__YOUR OBJECTIVE__. Copy the material word for word, starting at the line that contains "Select the 208KB Data row size" and ending at the last line of the material. Leave the pictures out of your answer.

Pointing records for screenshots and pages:
* BEGIN *
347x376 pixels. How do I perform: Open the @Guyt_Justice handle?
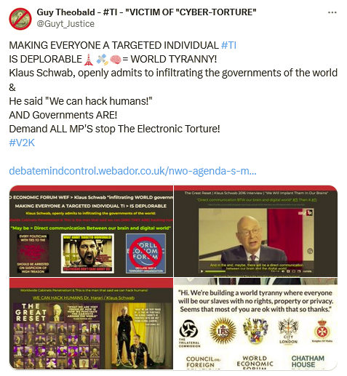(x=65, y=24)
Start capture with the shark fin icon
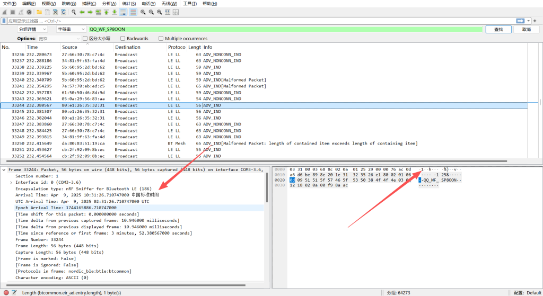This screenshot has height=296, width=543. pos(5,12)
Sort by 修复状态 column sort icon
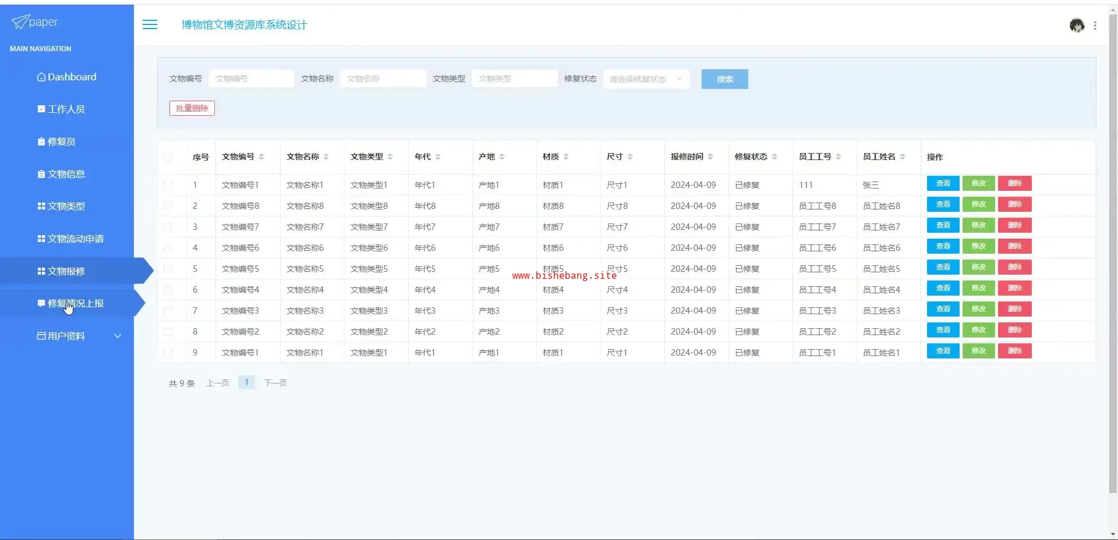This screenshot has width=1118, height=540. click(x=774, y=157)
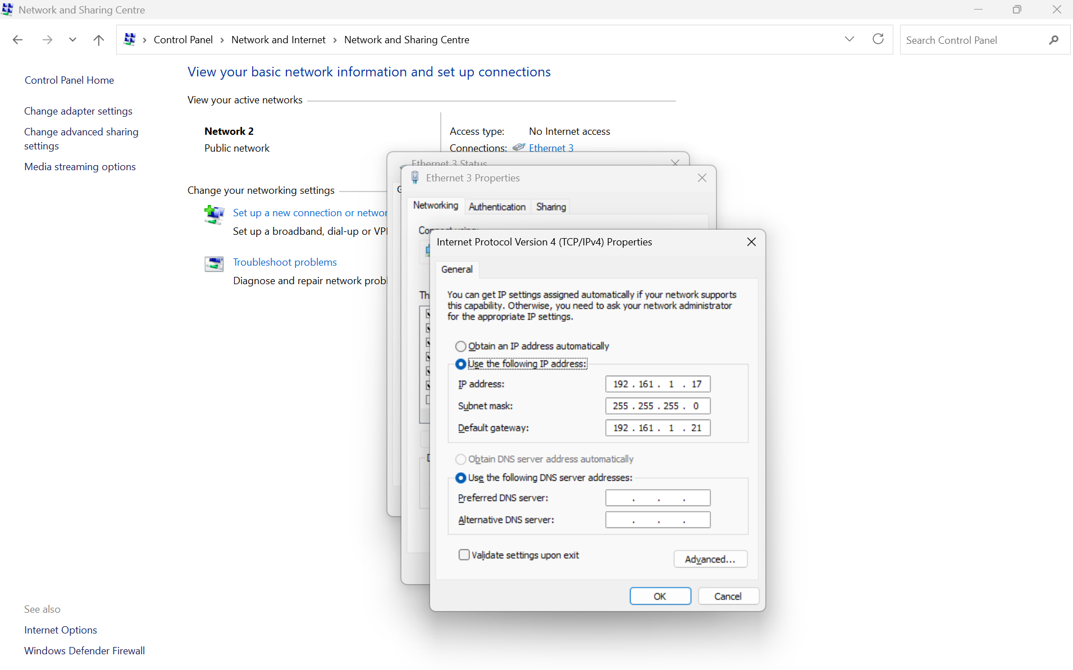Open the Advanced settings dialog
The height and width of the screenshot is (670, 1073).
[710, 559]
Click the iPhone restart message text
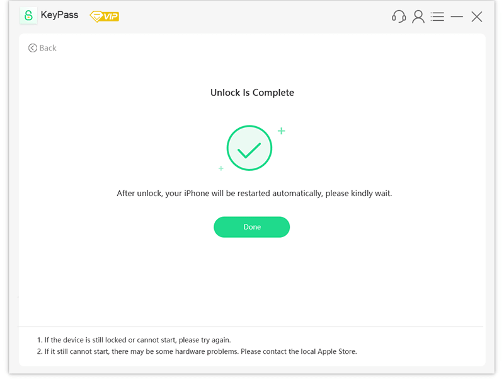 click(x=255, y=194)
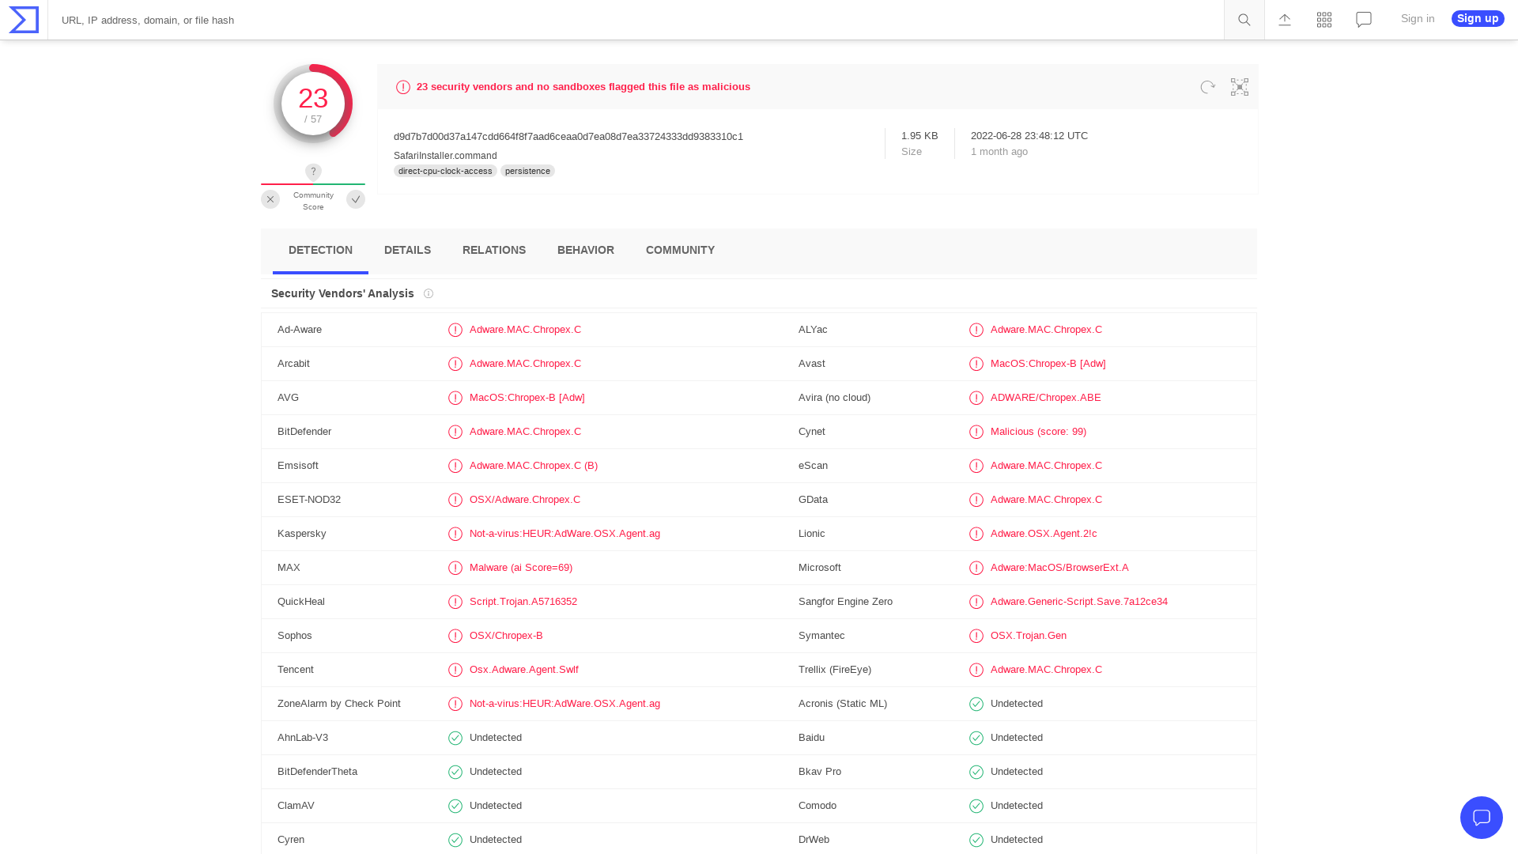This screenshot has width=1518, height=854.
Task: Select the direct-cpu-clock-access tag
Action: (x=444, y=171)
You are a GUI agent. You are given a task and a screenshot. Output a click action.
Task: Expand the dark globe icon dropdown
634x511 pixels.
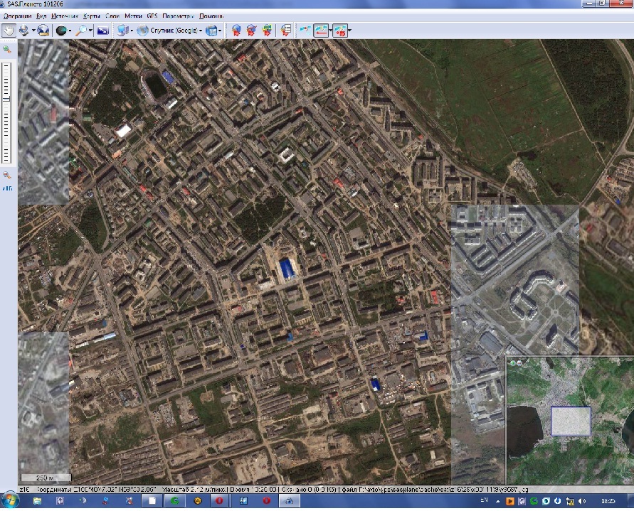(x=72, y=31)
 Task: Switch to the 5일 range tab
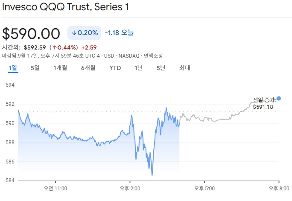[35, 68]
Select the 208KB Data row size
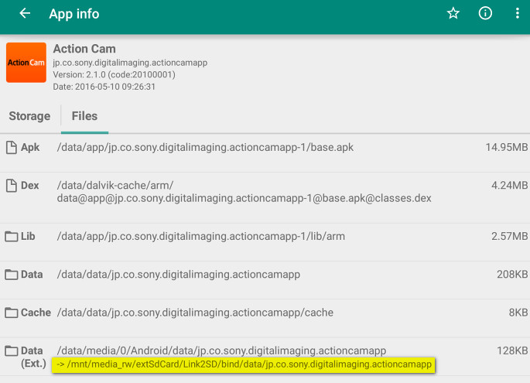The image size is (530, 383). (511, 275)
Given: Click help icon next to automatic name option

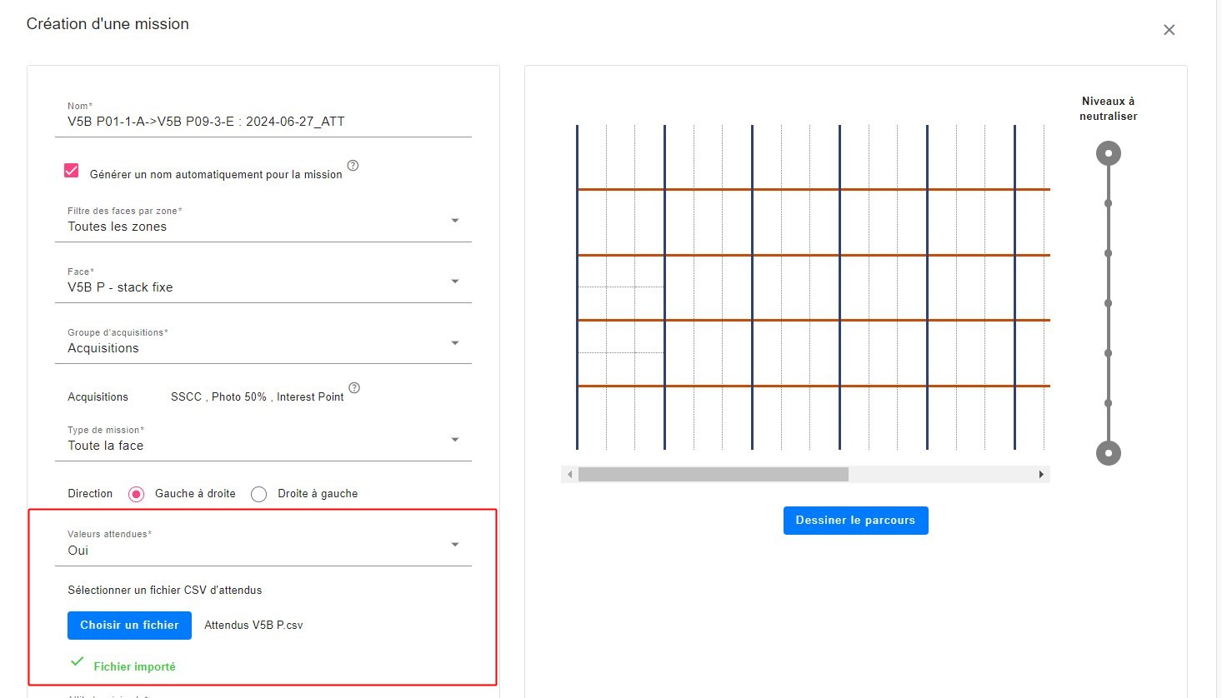Looking at the screenshot, I should [353, 166].
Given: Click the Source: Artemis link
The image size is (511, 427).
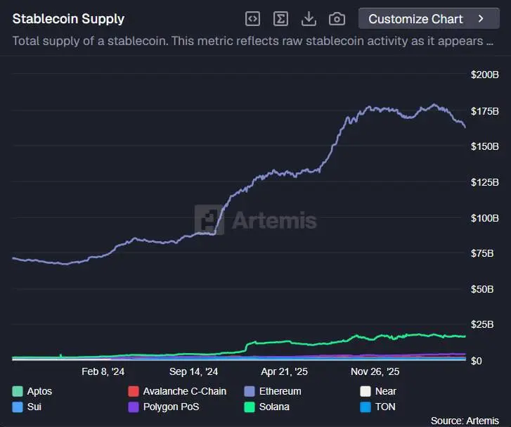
* END *
__WORKED SOLUTION__.
Select the 208KB Data row size
The image size is (530, 383). (511, 275)
Given: Click help icon next to automatic name option

Looking at the screenshot, I should [353, 166].
Given: Click the Source: Artemis link
The image size is (511, 427).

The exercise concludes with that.